→ **Document segment**
<<<<

The gathering winds for Crossfire Hurricane, after all, came largely from that blowhard. Panicking at the sight of Donald Trump’s Super Tuesday wins in March 2016, Brennan had by the following month formed the beginnings of a spying operation against him, and managed to enmesh a bunch of other agencies in it, thinking that would keep the outside of the CIA’s cup clean. How do we know this? Because a “senior” member of the intelligence community — back when such a figure thought talking out of school about such matters would serve the cause of delegitimizing Trump — leaked the existence of the operation to the BBCin January 2017:
Last April [2016], the CIA director was shown intelligence that worried him. It was – allegedly – a tape recording of a conversation about money from the Kremlin going into the US presidential campaign.
It was passed to the US by an intelligence agency of one of the Baltic States. The CIA cannot act domestically against American citizens so a joint counter-intelligence taskforce was created.
The taskforce included six agencies or departments of government. Dealing with the domestic, US, side of the inquiry, were the FBI, the Department of the Treasury, and the Department of Justice. For the foreign and intelligence aspects of the investigation, there were another three agencies: the CIA, the Office of the Director of National Intelligence and the National Security Agency, responsible for electronic spying.
David Corn and Michael Isikoff, authors of Russian Roulette, gingerly refer to this anti-Trump spying operation as the “working group at Langley,” an undertaking so outré that even Brennan called it an “exceptionally sensitive issue.”

>>>>

→ **Set task A**
Give as a numbered list the lines of the records from the one containing "You are a computer-use agent. Screen" down to the one containing "coord(411,185)", leaving out any blank lines.
The records that follow are unrelated to the excerpt about Crossfire Hurricane.

→ **Dataset**
<<<<

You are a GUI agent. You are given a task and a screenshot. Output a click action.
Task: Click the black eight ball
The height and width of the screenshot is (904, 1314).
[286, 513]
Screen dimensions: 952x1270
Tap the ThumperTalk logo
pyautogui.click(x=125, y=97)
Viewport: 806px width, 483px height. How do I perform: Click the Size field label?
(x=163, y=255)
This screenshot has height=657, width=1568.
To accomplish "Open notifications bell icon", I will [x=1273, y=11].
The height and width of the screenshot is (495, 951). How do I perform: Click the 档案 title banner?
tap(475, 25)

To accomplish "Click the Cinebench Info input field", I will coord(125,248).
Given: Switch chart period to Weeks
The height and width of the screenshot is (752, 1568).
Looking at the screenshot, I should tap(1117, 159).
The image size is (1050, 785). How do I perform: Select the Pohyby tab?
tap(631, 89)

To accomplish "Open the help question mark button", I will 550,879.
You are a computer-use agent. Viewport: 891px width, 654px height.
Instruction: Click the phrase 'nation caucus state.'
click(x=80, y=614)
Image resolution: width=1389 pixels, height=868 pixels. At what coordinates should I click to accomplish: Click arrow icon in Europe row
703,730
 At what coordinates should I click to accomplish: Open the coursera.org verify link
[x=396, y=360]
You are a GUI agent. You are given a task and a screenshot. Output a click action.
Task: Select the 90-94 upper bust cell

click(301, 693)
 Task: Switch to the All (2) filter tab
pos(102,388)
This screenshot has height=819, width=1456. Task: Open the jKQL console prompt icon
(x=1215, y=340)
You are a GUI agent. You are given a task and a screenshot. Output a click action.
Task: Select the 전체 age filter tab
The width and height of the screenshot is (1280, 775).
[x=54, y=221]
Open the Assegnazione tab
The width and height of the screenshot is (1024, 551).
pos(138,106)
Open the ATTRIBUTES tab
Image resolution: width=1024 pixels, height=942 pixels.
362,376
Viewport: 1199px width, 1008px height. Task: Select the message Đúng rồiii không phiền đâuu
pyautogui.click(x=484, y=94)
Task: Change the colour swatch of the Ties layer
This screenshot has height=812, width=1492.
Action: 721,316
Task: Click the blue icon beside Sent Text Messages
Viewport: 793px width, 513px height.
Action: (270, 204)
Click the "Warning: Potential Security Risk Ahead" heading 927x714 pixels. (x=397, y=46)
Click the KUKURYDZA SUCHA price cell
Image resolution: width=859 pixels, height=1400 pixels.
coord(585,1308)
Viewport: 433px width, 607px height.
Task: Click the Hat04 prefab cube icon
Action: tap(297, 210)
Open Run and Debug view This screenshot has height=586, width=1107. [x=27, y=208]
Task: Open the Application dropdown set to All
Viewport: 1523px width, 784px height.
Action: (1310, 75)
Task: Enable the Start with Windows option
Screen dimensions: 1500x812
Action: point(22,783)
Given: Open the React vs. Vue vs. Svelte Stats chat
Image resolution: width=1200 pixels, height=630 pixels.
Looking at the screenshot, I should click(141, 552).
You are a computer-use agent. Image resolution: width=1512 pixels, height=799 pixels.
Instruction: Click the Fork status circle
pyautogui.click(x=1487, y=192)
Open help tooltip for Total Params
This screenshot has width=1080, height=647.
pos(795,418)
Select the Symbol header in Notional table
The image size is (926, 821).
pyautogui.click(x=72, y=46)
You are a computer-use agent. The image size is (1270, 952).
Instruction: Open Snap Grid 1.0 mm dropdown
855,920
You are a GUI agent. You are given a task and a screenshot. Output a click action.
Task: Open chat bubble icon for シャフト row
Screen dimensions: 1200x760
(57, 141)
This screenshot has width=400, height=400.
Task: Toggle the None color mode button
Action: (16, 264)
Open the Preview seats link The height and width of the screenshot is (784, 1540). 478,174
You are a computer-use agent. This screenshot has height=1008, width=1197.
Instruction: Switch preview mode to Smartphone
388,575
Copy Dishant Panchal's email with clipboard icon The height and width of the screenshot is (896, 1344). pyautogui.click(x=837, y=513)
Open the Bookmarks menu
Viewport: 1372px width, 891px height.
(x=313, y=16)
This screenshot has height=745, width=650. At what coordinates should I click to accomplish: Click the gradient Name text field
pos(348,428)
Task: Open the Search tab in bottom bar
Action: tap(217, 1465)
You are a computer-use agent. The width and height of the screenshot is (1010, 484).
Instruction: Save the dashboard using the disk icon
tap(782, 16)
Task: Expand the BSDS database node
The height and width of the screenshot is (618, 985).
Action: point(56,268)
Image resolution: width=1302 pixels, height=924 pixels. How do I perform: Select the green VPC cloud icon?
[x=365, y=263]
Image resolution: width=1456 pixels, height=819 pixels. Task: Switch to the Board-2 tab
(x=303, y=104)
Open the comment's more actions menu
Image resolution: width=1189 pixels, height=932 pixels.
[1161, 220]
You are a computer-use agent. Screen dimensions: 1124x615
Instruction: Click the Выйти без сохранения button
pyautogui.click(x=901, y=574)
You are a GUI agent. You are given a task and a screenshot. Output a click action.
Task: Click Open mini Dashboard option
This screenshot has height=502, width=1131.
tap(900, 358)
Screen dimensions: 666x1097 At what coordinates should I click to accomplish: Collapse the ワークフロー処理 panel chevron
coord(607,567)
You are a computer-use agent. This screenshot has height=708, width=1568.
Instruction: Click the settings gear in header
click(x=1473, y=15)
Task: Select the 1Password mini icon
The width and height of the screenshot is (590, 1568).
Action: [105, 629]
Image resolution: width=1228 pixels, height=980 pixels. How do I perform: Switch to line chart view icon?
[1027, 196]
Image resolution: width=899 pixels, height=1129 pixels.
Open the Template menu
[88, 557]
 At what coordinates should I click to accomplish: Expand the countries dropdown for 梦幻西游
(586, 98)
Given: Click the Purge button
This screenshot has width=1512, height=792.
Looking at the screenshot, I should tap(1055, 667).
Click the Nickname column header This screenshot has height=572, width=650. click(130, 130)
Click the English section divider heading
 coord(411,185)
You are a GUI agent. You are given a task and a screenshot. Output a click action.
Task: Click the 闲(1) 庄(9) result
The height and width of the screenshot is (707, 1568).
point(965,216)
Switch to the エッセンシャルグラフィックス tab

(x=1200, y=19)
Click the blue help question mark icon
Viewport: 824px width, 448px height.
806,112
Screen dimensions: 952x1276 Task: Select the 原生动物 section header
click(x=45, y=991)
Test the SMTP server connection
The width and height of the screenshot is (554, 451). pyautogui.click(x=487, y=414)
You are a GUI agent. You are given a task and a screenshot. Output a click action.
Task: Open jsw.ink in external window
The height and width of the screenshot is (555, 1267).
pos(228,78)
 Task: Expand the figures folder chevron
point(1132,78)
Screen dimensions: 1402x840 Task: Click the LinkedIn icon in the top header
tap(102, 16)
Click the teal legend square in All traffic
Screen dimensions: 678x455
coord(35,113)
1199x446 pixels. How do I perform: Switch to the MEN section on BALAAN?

>>>>

→ **Set task B**
In the excerpt about Crossfire Hurricane, which three bodies handled the domestic side of the joint taskforce's inquiry?

→ **Written reply A**
1. You are a computer-use agent. Screen dimensions: 1124x615
2. Instruction: Click the Выйти без сохранения button
3. pyautogui.click(x=901, y=574)
4. You are a GUI agent. You are given a task and a screenshot. Output a click action.
5. Task: Click Open mini Dashboard option
6. This screenshot has height=502, width=1131.
7. tap(900, 358)
8. Screen dimensions: 666x1097 At what coordinates should I click to accomplish: Collapse the ワークフロー処理 panel chevron
9. coord(607,567)
10. You are a computer-use agent. This screenshot has height=708, width=1568.
11. Instruction: Click the settings gear in header
12. click(x=1473, y=15)
13. Task: Select the 1Password mini icon
14. The width and height of the screenshot is (590, 1568).
15. Action: [105, 629]
16. Image resolution: width=1228 pixels, height=980 pixels. How do I perform: Switch to line chart view icon?
17. [1027, 196]
18. Image resolution: width=899 pixels, height=1129 pixels.
19. Open the Template menu
20. [88, 557]
21.  At what coordinates should I click to accomplish: Expand the countries dropdown for 梦幻西游
22. (586, 98)
23. Given: Click the Purge button
24. This screenshot has width=1512, height=792.
25. Looking at the screenshot, I should tap(1055, 667).
26. Click the Nickname column header This screenshot has height=572, width=650. click(130, 130)
27. Click the English section divider heading
28.  coord(411,185)

→ **Written reply B**
The FBI, the Department of the Treasury, and the Department of Justice.